***** SUPPLIED MATERIAL *****
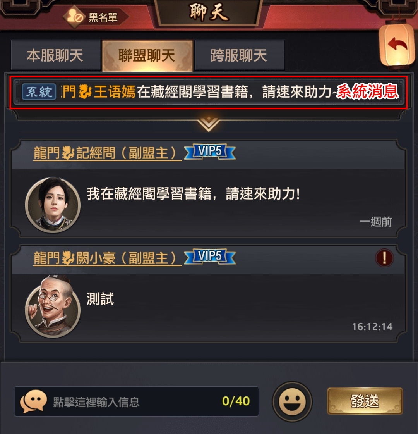This screenshot has height=434, width=418.
Task: Select the 聯盟聊天 tab
Action: point(147,55)
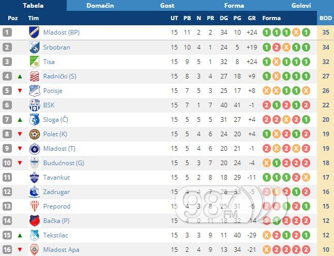Show the Golovi tab
334x256 pixels.
(301, 6)
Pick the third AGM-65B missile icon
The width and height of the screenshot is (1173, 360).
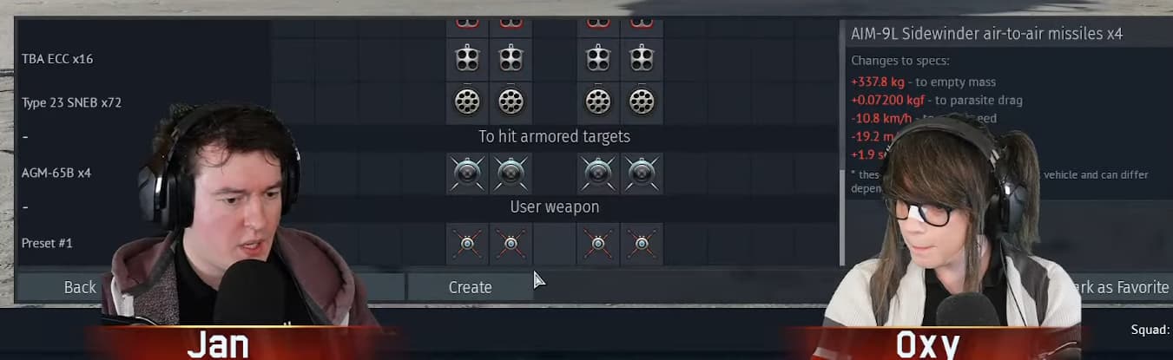[598, 173]
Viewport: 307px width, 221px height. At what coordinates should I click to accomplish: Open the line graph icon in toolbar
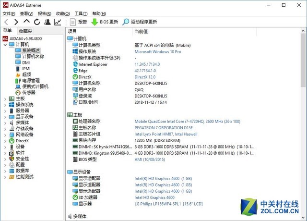pyautogui.click(x=58, y=22)
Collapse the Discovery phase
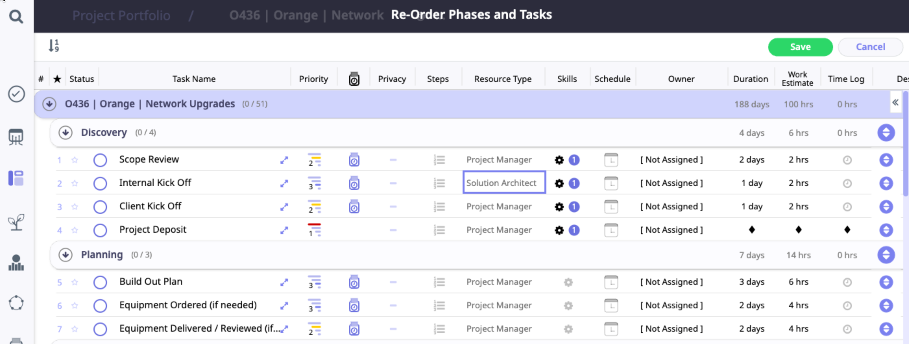This screenshot has height=344, width=909. pyautogui.click(x=65, y=133)
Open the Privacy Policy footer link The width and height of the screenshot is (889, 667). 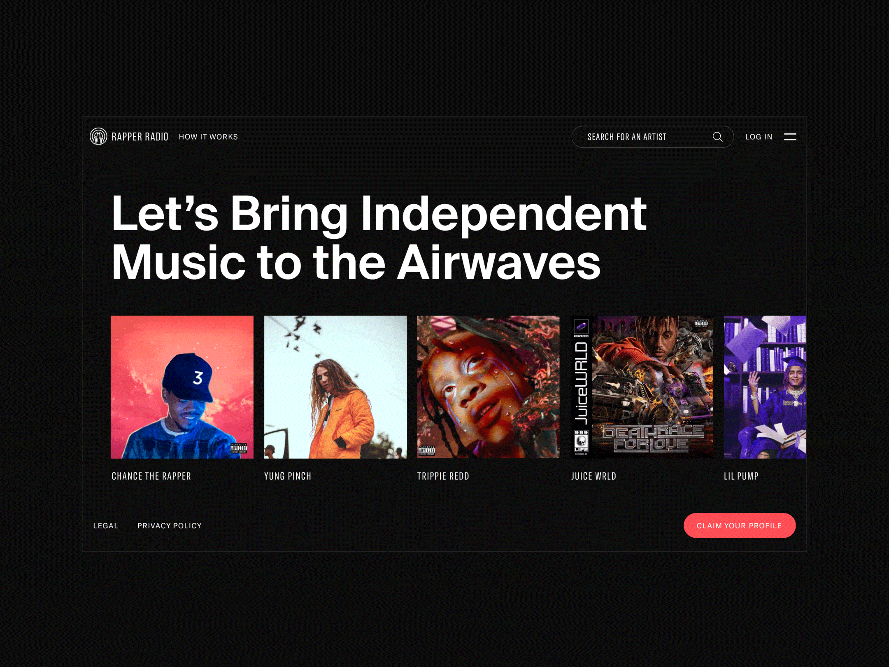[170, 526]
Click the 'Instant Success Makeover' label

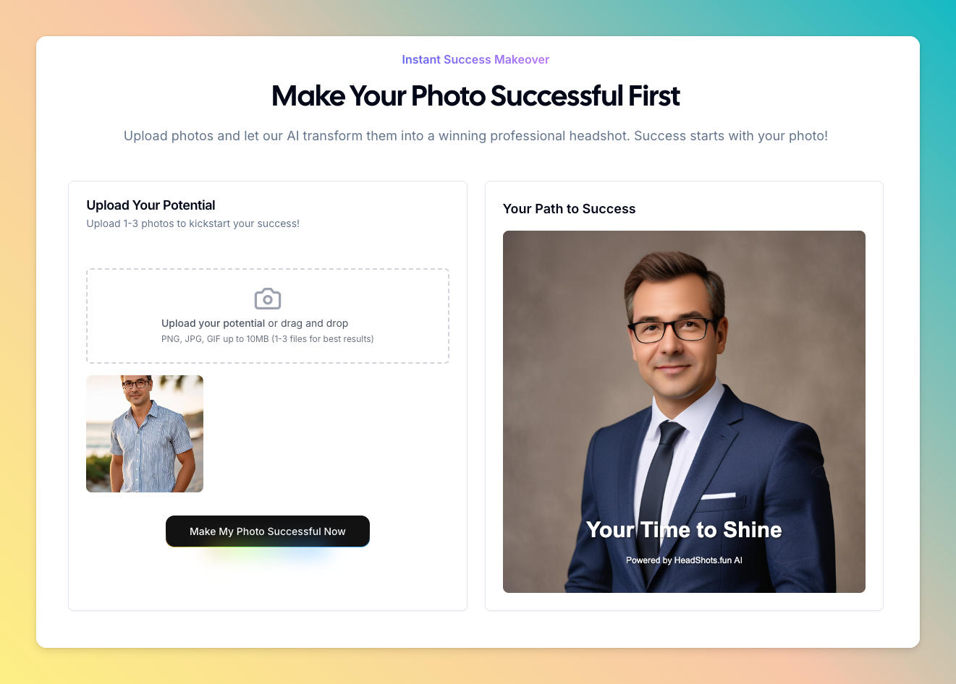475,59
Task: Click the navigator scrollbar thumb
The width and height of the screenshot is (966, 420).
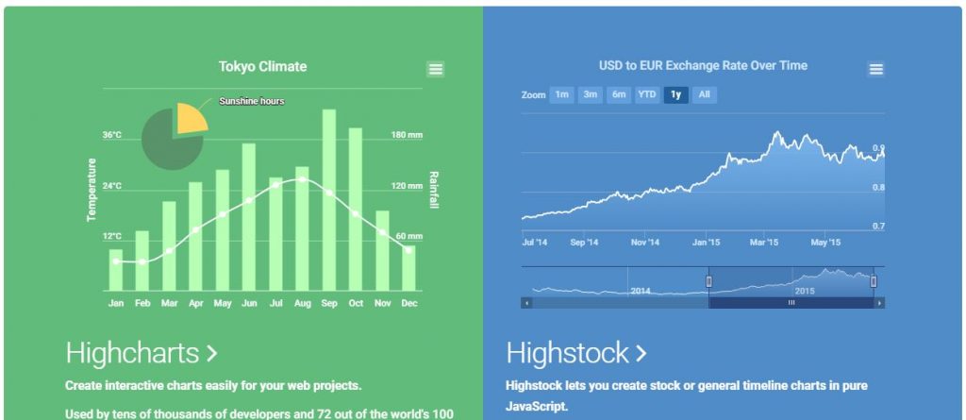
*****
**EXERCISE GOAL:** Excluding all pictures, output exactly the lines from the line containing "Click the 'Instant Success Makeover' label" through the last line of the entries above.

**ANSWER BELOW:**
Click the 'Instant Success Makeover' label

475,59
Task: Click the navigator scrollbar thumb
The width and height of the screenshot is (966, 420).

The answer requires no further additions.